The opinion of the court was delivered by: KNIGHT
This is a suit brought by the United States against the South Buffalo Railway Company (at times hereinafter called South Buffalo), Bethlehem Steel Company (at times hereinafter called Steel Company), and Bethlehem Steel Corporation (at times hereinafter called Holding Company) to enjoin them from violating the so-called Commodities Clause of the Interstate Commerce Act, 34 Stat. 584, 49 U.S.C.A. § 1(8).
This Court has jurisdiction over the subject matter of this suit and the parties.
The Bethlehem Steel Corporation is a Holding Company organized under the laws of the State of Delaware, owning all or substantially all of the stock of 57 subsidiary corporations operating in various states and outside the United States. These latter are companies mining ore, producing materials used in the manufacture of steel, steamship companies, which transport iron ore from mines to subsidiary steel plants, engage in coast-wise shipping principally of products produced by one or more of such subsidiaries, corporations engaged in the manufacture of steel and steel products, and railroad companies.
The South Buffalo Railway Company was incorporated in 1889 and, of its shares of capital stock of 5000, 4,991 were issued to Lackawanna Iron & Steel Company. In 1903 these shares were transferred to the Lackawanna Steel Company. The remaining nine shares were held as directors qualifying shares. On October 10, 1922, Lackawanna Steel Company conveyed its steel manufacturing plant and other properties at Lackawanna, New York, and contracted to sell its stock in South Buffalo to the Bethlehem Steel Company of New York, Inc. In 1922 the name of Bethlehem Steel Company of New York, Inc., was changed to Bethlehem Iron and Steel Corporation, and the 4,991 shares of stock aforesaid were transferred in 1923 to that company. In 1935 the steel manufacturing plant and other properties at Lackawanna, New York, which had been conveyed to Bethlehem Steel Cmpany of New York, Inc., were conveyed to Bethlehem Steel Company, defendant of that name herein, and in the following year the stock of South Buffalo which had been transferred from Lackawanna Steel Company to Bethlehem Steel Company of New York, Inc., was transferred on the books of South Buffalo to Bethlehem Steel Corporation, defendant herein, organized under the laws of the State of Delaware. The Bethlehem Steel Corporation since 1940 has owned all of the stock of South Buffalo. When Bethlehem Steel Company of New York, Inc., acquired the stock aforesaid of South Buffalo, in 1922, it sold to South Buffalo 75 miles of track located West of what is termed the Hamburg Turnpike and certain other property, and also leased to it the roadbed under such track and land and other property for 99 years, and the following year leased to it certain additional land and roadbed for 98 years.

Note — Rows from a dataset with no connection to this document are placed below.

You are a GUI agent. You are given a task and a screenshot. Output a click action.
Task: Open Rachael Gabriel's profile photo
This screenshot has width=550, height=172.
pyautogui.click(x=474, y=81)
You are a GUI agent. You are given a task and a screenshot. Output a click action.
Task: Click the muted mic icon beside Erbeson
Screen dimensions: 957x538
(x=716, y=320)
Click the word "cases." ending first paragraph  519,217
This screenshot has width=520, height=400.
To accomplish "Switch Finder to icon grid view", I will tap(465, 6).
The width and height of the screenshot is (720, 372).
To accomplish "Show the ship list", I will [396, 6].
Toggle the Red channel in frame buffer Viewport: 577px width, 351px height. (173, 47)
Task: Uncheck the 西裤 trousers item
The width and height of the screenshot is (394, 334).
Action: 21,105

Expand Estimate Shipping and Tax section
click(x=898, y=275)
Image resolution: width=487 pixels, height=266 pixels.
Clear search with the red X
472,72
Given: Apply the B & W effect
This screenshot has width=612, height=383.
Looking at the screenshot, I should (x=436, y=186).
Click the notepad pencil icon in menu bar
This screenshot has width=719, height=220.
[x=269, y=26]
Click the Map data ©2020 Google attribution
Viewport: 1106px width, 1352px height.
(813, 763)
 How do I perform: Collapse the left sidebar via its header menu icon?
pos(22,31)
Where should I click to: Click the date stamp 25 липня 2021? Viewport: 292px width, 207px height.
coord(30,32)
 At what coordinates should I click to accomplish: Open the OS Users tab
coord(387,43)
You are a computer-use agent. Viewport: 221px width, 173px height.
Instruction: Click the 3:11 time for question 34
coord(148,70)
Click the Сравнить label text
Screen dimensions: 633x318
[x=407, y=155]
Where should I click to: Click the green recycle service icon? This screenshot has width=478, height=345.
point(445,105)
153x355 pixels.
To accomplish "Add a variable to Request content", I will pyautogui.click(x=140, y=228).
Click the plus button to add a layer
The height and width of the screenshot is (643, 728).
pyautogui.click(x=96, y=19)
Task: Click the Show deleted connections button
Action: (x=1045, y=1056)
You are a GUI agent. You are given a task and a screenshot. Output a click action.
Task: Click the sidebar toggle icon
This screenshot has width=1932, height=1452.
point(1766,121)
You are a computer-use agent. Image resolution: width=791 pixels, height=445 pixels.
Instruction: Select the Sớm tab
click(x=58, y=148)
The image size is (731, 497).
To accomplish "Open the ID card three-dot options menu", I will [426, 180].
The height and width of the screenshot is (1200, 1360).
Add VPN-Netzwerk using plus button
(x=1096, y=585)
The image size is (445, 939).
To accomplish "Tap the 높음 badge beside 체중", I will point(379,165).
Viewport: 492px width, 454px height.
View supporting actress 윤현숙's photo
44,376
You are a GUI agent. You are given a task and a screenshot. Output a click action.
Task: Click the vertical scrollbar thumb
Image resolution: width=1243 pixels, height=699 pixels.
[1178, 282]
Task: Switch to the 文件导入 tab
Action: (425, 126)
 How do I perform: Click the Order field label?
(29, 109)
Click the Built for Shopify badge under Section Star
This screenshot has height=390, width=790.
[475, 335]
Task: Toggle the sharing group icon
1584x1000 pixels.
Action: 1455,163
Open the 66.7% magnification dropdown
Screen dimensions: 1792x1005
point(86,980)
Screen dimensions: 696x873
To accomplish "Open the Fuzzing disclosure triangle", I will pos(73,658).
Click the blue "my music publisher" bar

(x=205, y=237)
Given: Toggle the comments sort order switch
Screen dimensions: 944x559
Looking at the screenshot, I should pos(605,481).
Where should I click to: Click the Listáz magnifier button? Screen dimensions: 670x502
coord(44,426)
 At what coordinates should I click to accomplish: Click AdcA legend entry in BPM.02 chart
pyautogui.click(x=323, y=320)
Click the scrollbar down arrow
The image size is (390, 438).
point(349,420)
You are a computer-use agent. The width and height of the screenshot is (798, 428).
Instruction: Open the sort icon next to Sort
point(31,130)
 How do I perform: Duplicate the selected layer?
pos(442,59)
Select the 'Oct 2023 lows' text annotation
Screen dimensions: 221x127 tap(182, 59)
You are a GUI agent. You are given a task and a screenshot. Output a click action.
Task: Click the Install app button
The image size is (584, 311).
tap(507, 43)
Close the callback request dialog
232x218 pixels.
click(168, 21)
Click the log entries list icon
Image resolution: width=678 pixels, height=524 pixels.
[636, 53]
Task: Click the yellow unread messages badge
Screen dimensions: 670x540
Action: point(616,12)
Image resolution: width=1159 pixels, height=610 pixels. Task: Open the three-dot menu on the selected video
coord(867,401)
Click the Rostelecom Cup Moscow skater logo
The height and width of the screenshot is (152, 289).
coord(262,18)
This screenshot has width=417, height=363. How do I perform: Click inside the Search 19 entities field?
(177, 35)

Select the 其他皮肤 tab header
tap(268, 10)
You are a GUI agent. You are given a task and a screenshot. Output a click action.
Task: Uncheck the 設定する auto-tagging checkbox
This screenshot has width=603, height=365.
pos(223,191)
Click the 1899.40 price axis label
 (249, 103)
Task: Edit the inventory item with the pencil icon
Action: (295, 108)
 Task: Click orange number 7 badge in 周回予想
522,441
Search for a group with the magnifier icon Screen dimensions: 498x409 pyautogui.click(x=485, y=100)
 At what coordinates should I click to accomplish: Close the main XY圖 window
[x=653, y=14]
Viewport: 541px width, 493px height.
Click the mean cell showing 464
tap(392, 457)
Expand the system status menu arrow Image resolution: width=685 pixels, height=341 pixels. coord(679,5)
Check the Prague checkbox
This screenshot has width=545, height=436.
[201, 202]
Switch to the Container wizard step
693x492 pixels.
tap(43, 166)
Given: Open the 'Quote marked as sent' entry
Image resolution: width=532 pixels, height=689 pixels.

The Steel Company owns 1027 acres of land along the Hamburg Turnpike in Lackawanna, New York, and on this are located the manufacturing properties of the Company. An intricate system of tracks is supplied and necessitated to serve the needs of the Steel Company. South Buffalo owns and operates 6 miles of main line track and 81 miles of other track. Of this 81 miles, about 58 miles, with 71 miles of broad and narrow gauge track owned by the Steel Company, make up the total trackage serving the plant. The balance of the main track of the South Buffalo serves other properties of the Steel Company and some 27 other nearby industries. These various tracks within the plant are interconnected and South Buffalo and the Steel Company operates over them. The railroad has some 35 locomotives, steam and Diesels. It owns no freight cars except a few which are used for its own work. It has direct physical connection with five line haul carriers and direct and indirect connection with seven others. South Buffalo is one of seven railroads which is a subsidiary of the Bethlehem Steel Corporation. Each of these railroads serves a plant of the Steel Company. South Buffalo is the only railroad which has served the Steel Company's Lackawanna plant since its acquisition, and approximately 70 per cent of its revenues come from the Steel Company. It delivers to the aforesaid line haul companies materials and products both from the Steel Company and these various industries destined for delivery outside the State or New York and receives over these line haul carriers materials and products for the Steel Company and these various industries.
The Commodities Clause of the Interstate Commerce Act, Section 1(8), so far as material here, reads:
'From and after May first, nineteen hundred and eight, it shall be unlawful for any railroad company to transport from any State, * * * , to any other State, * * * , any article or commodity, * * * , manufactured, mined, or produced by it, or under its authority, * * * , or in which it may have any interest, direct or indirect, * * * .'
The purpose of the Commodity Clause was 'to divorce the business of transporting commodities in interstate commerce from their manufacture, * * * , and thus to avoid the tendency to discrimination, forbidden by the act to regulate commerce.' United States v. Delaware & Hudson Co., 213 U.S. 366, 29 S. Ct. 527, 534, 53 L. Ed. 836: See also United States v. Delaware, Lackawanna & Western R. Co., 238 U.S. 516, 35 S. Ct. 873, 59 L. Ed. 1438; United States v. Elgin, Joliet & Eastern Ry. Co., 298 U.S. 492, 56 S. Ct. 841, 80 L. Ed. 1300. The abuses which the Clause sought to prevent grew out of the common ownership of railroads and coal mines in the Eastern states and the resulting power of discrimination in various ways and thereby suppress competition.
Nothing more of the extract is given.